Les difficultés économiques du pays sont encore aggravées par son niveau élevé de dette extérieure et ses finances publiques très fragiles.
En fait, l’amélioration de la situation budgétaire et financière du pays est et restera un défi urgent. Après des années de déficits budgétaires récurrents (prévus à 6% du PIB en 2024), la Tunisie a accumulé des niveaux d’endettement élevés, estimés à 83,7% du PIB en 2024. En 2025, pour contenir les pressions budgétaires, les autorités prévoient d’introduire diverses réformes telles que l’augmentation des impôts sur les particuliers à revenus élevés et sur certaines entreprises, mais elles s’abstiennent toujours de mettre en œuvre les réformes identifiées par le FMI comme essentielles pour améliorer la stabilité macroéconomique, telles que la réforme du système de subventions et la réduction structurelle de la masse salariale.
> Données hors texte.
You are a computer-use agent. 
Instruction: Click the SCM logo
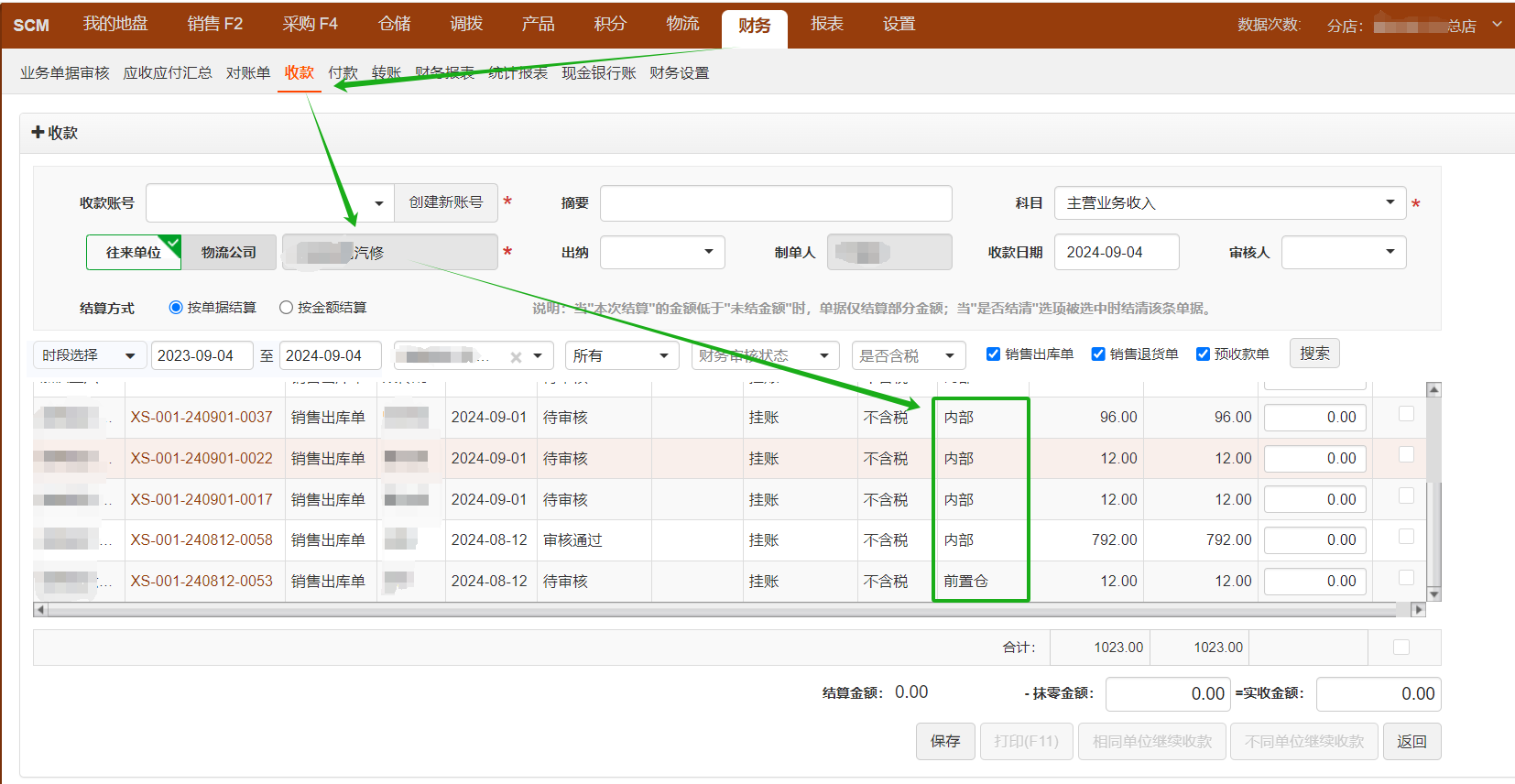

Au lieu de cela, le gouvernement a dénoncé ces mesures comme des déclencheurs de troubles sociaux compte tenu des difficultés socioéconomiques actuelles que traverse la Tunisie. Dans ces circonstances, cependant, les pressions budgétaires devraient persister.
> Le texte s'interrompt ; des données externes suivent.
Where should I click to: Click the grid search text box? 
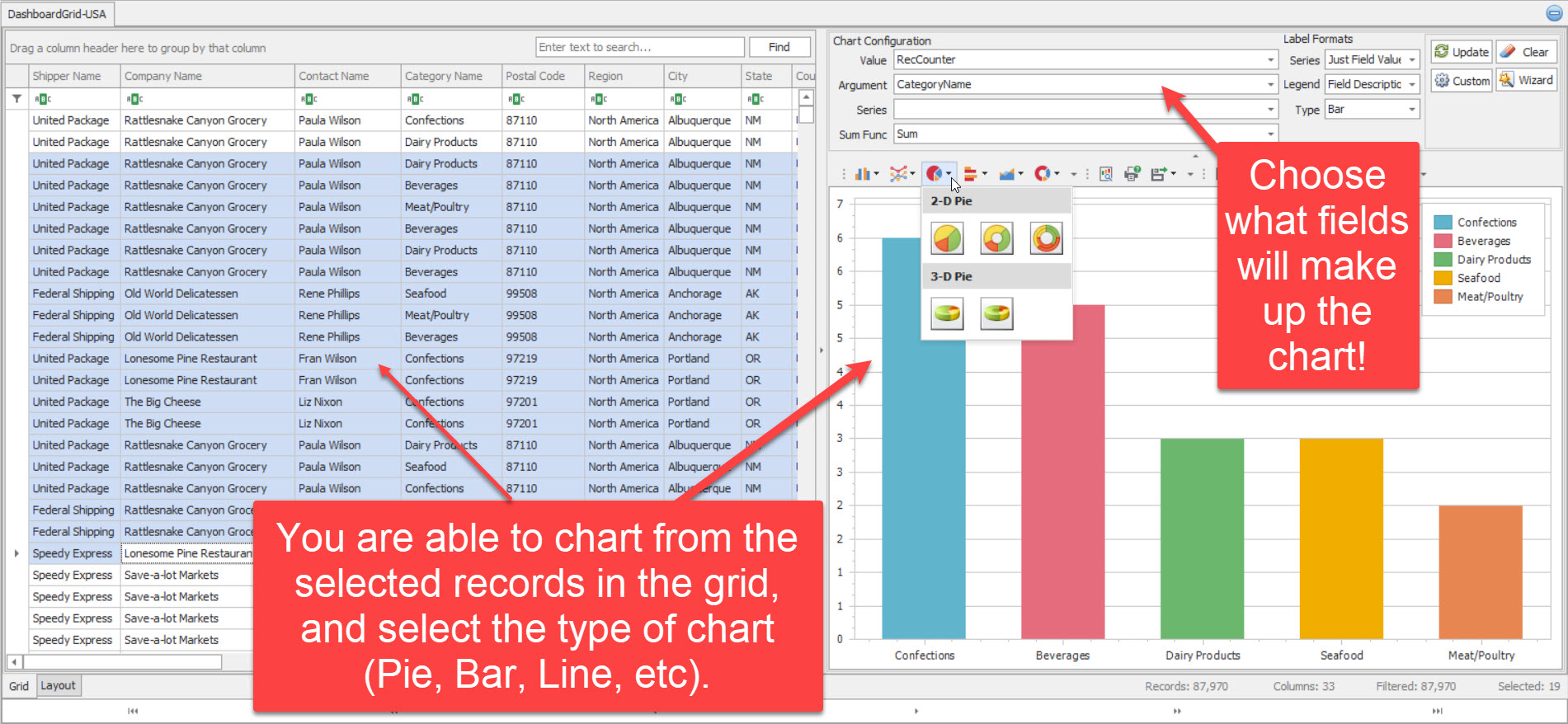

La précarité des finances publiques pèsent sur les perspectives économiques
La Tunisie étant exclue des marchés financiers mondiaux et les négociations avec le FMI étant au point mort, les possibilités de financement du pays sont devenues limitées. Dans ces conditions, les autorités s’appuient de plus en plus sur le secteur bancaire national pour financer les déficits publics. Ces tendances pourraient affaiblir le secteur bancaire national et évincer le secteur privé, ce qui nuirait encore plus aux perspectives de croissance.
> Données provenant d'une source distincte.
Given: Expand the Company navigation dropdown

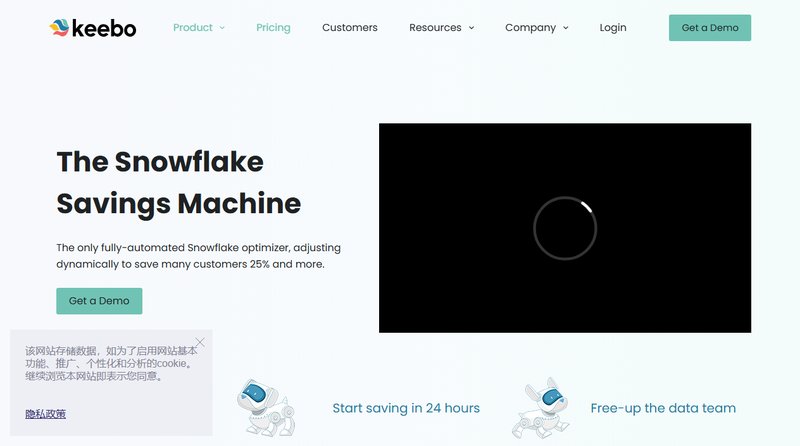Looking at the screenshot, I should 536,28.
En outre, il existe également un risque accru que les autorités recourent à des mesures moins orthodoxes. Elles s’écartent déjà des politiques économiques standards, par exemple en février, elles ont utilisé les réserves de change pour honorer leurs obligations financières.
En outre, un nouveau projet de loi introduit l’obligation de consulter le gouvernement pour la définition de la politique monétaire et de la politique de change; s’il est adopté, ce nouveau projet de loi affaiblira l’indépendance de la banque centrale.
D’où des vulnérabilités persistantes et des progrès très limités dans l’amélioration de la stabilité macroéconomique.
Traduit de l’anglais.
Source : Credendo.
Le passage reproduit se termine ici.